[Stored dataset items]
• • • • •

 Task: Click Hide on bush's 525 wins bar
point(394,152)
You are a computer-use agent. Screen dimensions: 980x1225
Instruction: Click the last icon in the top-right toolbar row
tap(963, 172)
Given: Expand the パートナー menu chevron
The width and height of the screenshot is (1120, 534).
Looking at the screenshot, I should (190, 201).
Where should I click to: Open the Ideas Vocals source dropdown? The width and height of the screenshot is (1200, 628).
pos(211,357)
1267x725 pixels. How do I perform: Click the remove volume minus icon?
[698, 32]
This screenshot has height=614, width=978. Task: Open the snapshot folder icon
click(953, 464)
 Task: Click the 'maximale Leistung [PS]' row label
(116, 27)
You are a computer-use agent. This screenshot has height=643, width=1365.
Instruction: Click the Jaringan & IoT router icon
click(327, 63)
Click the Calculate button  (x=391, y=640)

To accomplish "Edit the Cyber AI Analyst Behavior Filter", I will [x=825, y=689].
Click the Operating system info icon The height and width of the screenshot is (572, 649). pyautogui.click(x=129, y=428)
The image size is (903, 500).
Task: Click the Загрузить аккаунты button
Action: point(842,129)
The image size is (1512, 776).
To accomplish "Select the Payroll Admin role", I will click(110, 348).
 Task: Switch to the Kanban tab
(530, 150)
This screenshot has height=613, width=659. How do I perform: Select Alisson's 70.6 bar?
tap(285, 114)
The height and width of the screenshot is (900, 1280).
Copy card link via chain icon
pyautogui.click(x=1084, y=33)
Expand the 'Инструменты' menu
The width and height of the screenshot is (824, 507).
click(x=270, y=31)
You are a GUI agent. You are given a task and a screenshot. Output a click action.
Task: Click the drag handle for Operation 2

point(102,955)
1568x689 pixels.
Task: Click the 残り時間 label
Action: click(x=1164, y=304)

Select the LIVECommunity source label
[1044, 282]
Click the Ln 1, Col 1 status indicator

• • • • •

Exercise
Nothing but the lines from the one with "1267x725 pixels. How" through the final line of the records above should appear, each copied exactly.

Output for this task
1267x725 pixels. How do I perform: Click the remove volume minus icon?
[698, 32]
This screenshot has height=614, width=978. Task: Open the snapshot folder icon
click(953, 464)
 Task: Click the 'maximale Leistung [PS]' row label
(116, 27)
You are a computer-use agent. This screenshot has height=643, width=1365.
Instruction: Click the Jaringan & IoT router icon
click(327, 63)
Click the Calculate button  (x=391, y=640)

To accomplish "Edit the Cyber AI Analyst Behavior Filter", I will [x=825, y=689].
Click the Operating system info icon The height and width of the screenshot is (572, 649). pyautogui.click(x=129, y=428)
The image size is (903, 500).
Task: Click the Загрузить аккаунты button
Action: point(842,129)
The image size is (1512, 776).
To accomplish "Select the Payroll Admin role", I will click(110, 348).
 Task: Switch to the Kanban tab
(530, 150)
This screenshot has height=613, width=659. How do I perform: Select Alisson's 70.6 bar?
tap(285, 114)
The height and width of the screenshot is (900, 1280).
Copy card link via chain icon
pyautogui.click(x=1084, y=33)
Expand the 'Инструменты' menu
The width and height of the screenshot is (824, 507).
click(x=270, y=31)
You are a GUI agent. You are given a task and a screenshot. Output a click action.
Task: Click the drag handle for Operation 2

point(102,955)
1568x689 pixels.
Task: Click the 残り時間 label
Action: click(x=1164, y=304)

Select the LIVECommunity source label
[1044, 282]
Click the Ln 1, Col 1 status indicator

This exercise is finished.